A Constituição Federal, no artigo 5º, inciso XLIII, é clara: “[…] a prática do
terrorismo não é passível de anistia.”. Essa premissa deve ser defendida com
tenacidade, pois a anistia que se articula pode abrir perigoso precedente. Além
do que, no “passar o pano”, está a intenção de beneficiar o ex-presidente Jair
Bolsonaro, indiciado e inelegível.
Em uma democracia, a legitimidade do poder emana do respeito às instituições e
à ordem constitucional. Ao conceder perdão a baderneiros, que atacaram símbolos
da nossa república, corre-se o risco de legitimar uma cultura de impunidade. A
ideia de que ações violentas de golpistas podem ser relevadas afronta àqueles
que lutam pela democracia. Seria um incentivo ao desrespeito às instituições,
no qual a desestabilização se torna estratégia viável para aqueles que não
aceitam o legítimo resultado das urnas.
A polarização política que permeia nosso país é evidente e danosa. Entretanto,
o diálogo e a negociação são sempre preferíveis à violência. A anistia a atos
terroristas não apenas deslegitimaria os esforços de pacificação e
reconciliação, mas também incentivaria a ocorrência de novos episódios de
vandalismo e desrespeito à Constituição. Afinal, se os autores de ações
criminosas se sentirem seguros de que não haverá consequências, o ciclo de
violência poderá gerar novos eventos, como o recente ataque com bombas ao STF.

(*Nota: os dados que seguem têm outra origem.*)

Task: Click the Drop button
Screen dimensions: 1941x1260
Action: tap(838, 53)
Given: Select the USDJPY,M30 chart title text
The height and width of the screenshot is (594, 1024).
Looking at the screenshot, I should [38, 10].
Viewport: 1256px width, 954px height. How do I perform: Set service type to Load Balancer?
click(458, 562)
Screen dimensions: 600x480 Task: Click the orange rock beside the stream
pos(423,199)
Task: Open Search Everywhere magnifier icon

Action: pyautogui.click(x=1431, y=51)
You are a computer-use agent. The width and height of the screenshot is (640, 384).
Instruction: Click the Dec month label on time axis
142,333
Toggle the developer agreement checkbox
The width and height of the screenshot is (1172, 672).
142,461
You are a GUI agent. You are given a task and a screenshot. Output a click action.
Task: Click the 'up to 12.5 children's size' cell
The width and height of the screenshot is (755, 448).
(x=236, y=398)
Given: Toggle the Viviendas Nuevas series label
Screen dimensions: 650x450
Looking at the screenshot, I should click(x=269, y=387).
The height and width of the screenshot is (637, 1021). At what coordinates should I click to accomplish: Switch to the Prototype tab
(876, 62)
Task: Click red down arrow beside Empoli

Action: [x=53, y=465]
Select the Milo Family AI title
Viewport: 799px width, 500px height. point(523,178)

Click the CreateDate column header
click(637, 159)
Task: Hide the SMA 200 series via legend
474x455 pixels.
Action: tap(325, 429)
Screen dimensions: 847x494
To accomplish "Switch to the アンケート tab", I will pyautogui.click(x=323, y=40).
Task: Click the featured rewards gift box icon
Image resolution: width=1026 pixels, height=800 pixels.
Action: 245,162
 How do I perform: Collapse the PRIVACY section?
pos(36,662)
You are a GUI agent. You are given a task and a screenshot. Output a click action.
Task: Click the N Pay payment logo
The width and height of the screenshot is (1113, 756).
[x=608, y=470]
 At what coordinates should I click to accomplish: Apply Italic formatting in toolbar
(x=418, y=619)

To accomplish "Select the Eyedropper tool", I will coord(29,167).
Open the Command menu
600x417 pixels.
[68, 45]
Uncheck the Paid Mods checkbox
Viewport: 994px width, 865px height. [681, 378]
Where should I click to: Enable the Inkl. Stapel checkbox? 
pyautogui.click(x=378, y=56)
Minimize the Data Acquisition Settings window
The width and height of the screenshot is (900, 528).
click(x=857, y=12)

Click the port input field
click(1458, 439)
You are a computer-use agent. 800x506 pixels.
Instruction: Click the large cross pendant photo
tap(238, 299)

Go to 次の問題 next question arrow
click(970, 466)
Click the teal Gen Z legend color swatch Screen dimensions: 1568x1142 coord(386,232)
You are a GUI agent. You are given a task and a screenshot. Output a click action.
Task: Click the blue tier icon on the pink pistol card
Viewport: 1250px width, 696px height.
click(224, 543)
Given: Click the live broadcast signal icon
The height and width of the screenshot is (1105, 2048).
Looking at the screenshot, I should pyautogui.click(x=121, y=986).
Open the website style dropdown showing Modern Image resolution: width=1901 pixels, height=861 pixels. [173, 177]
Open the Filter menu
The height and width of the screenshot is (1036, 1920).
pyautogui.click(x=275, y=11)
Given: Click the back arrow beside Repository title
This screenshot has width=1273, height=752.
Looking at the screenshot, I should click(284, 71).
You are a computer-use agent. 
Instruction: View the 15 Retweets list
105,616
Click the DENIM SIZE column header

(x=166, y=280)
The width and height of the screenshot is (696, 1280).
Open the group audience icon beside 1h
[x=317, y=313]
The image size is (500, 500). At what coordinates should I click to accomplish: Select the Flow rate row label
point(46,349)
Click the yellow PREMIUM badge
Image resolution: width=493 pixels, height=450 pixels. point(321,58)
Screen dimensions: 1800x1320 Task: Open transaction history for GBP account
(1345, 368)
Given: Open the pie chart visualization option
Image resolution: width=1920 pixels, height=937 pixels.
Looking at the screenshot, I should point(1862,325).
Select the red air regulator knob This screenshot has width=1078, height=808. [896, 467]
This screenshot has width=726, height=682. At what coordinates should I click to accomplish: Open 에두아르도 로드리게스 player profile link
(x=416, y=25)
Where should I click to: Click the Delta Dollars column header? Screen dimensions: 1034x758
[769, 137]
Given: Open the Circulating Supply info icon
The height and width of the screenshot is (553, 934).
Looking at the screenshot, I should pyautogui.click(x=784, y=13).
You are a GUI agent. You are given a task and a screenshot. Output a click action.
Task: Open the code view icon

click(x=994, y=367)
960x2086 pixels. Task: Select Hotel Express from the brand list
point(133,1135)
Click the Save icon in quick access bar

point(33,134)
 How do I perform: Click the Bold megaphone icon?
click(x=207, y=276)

O que se espera de um Estado democrático é a proteção de suas instituições, e
isso passa pela responsabilização de quem comete crimes. A anistia, portanto,
não representa um gesto de paz, mas sim uma capitulação diante de atos ao
arrepio da lei. Não podemos nos esquecer de que o uso da força para derrubar a
ordem estabelecida deve ser tratado com rigor, e a impunidade não pode ser a
resposta.
É importante criar um ambiente em que as divergências sejam resolvidas por meio
do diálogo e da política, e não pela destruição do patrimônio público em nítido
recado de repúdio à democracia. Alguns argumentam que a anistia é um caminho
para a reconciliação. No entanto, essa abordagem ignora a gravidade dos atos
cometidos e o impacto que tiveram sobre a sociedade. A reconciliação verdadeira
se baseia no reconhecimento dos erros, na busca pela justiça e na reparação das
vítimas. O castigo pune, o arrependimento educa.
A sociedade brasileira precisa ser capaz de distinguir o legítimo exercício da
liberdade de opinião do ódio manifestado em nome dela. A anistia a terroristas
não é apenas uma questão legal; é uma questão moral. Devemos nos lembrar das
lições do passado e dos riscos que corremos ao minimizar a gravidade de atos
irresponsáveis.
O momento é de reafirmar nosso compromisso com a democracia e com a justiça,
não apenas em palavras, mas em ações. O respeito às instituições e à lei deve
ser inegociável. A anistia não é a resposta; a responsabilidade, sim. Vamos
construir um futuro em que a violência não seja a solução, mas, sim e em especial,
o respeito mútuo e a efetiva busca pelo desenvolvimento sob o princípio da paz.
Ricardo Viveiros, jornalista,
professor e escritor, é doutor em Educação, Arte e História da Cultura; autor,
entre outros livros, de A vila que descobriu o Brasil, Justiça seja
feita e Memórias de um tempo obscuro.